Cela me fit bizarre de me considérer officiellement comme une Sentinelle. Je m'attendais presque à ce que Yüna s'énerve, ce qui ne fut pas le cas.
-C'est vrai, mais en échange, des équipes de Sentinelles surveillent leurs mines. Les plus richissimes y habitent avec leur famille, preuve de notre capacité de défense.
-C'est un échange de bons procédés ?
-Oui, en gros. Bon, arrête de poser des questions maintenant !
-Je n'en ai posé qu'une !
-Je m'en fiche, mets-toi en position.
Elle se recula alors que je restai plantée là, sans bouger. Elle poussa un soupir d'exaspération.
-Ne me dis pas que tu ne t'es jamais battue !

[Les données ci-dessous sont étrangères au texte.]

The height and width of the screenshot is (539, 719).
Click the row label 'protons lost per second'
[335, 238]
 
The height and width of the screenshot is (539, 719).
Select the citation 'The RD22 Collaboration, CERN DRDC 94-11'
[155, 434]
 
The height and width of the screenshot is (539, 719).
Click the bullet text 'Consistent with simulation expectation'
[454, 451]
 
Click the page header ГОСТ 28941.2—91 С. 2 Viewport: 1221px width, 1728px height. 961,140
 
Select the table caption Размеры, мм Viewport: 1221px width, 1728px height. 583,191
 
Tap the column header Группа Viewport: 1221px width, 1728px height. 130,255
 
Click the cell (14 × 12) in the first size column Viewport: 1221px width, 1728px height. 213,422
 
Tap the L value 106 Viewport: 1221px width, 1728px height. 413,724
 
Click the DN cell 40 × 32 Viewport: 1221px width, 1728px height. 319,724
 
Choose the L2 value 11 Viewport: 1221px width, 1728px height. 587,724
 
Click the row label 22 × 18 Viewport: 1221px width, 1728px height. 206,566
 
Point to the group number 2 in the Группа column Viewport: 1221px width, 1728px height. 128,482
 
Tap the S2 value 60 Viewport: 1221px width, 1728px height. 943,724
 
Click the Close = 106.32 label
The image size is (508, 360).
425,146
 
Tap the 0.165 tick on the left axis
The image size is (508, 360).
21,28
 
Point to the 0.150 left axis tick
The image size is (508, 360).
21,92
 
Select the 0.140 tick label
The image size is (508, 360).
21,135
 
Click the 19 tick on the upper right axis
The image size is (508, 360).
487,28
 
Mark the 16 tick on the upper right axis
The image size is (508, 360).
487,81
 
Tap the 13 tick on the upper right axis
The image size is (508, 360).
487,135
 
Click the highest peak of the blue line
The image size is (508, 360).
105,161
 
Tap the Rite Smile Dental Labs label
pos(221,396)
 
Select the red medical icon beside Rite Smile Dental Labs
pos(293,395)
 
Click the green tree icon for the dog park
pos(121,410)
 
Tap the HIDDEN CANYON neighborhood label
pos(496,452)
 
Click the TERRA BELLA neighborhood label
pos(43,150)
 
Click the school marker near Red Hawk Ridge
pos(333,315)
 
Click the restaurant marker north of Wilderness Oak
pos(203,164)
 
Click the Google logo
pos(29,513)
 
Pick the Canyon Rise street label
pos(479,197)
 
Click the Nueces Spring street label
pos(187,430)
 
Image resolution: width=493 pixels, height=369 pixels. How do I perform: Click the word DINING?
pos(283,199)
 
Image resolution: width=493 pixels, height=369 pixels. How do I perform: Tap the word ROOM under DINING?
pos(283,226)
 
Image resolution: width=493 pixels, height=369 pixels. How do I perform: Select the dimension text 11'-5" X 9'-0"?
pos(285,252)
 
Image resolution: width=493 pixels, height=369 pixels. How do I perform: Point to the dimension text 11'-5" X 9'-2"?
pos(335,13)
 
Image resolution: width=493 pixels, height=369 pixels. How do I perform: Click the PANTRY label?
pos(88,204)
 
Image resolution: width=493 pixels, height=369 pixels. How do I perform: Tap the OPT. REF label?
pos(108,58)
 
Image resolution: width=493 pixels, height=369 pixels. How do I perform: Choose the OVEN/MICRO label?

-Je... J'ai tué un démon !
Elle leva les yeux au ciel.
-C'est toi qui le dis. Mais à part ça, on ne t'a jamais appris à combattre ?
-Ah, si attends que je me rappelle ! J'ai oublié mes cours de karaté au collège !
Elle me lança un regard noir.
-Arrête de dire des bêtises. Il va falloir que je reprenne tout depuis le début.
Elle s'approcha de moi et m'agrippa fermement les épaules, me faisant sursauter par tant de force.
-Ancre bien tes pieds dans le sol, tiens ferment ton arme et sois prête.
Je m'exécutai et tendis les bras.
-Mais qu'est-ce que tu fais ? ronchonna Yüna.
-Ben ce que tu m'as dit de faire ! m'écriai-je.
-Mais ne tends pas les bras ! On dirait que tu tiens un plat brûlant dans les mains !
Je grimaçai à sa remarque et fléchis les bras.
-Mieux.
Et sans même prévenir, elle attaqua. J'esquivai avec une vitesse qui m'effara. Elle se retourna tellement rapidement que sa lame vint se positionner juste en dessous de mon menton.
-Toujours être sur ses gardes. Tu es morte.
Elle se remit en position en moins de temps qu'il n'en faut pour le dire et je fis de même, mollement. Elle attaqua une nouvelle fois sans prévenir. Je n'eus pas le temps de l'éviter tellement je fus surprise et elle me plaqua au sol, sa dague au-dessus de mon front. Je commençais à comprendre le sens propre de l'expression « avoir une épée de Damoclès au-dessus de la tête ». Ou du moins que ça craint. Et la lame de Yüna était loin d'être meilleure.
-Toujours être prêt. Tu es morte.
Elle se recula et je me relevai en douceur. Je sentais bien que j'allais détester cet entraînement plus que les autres.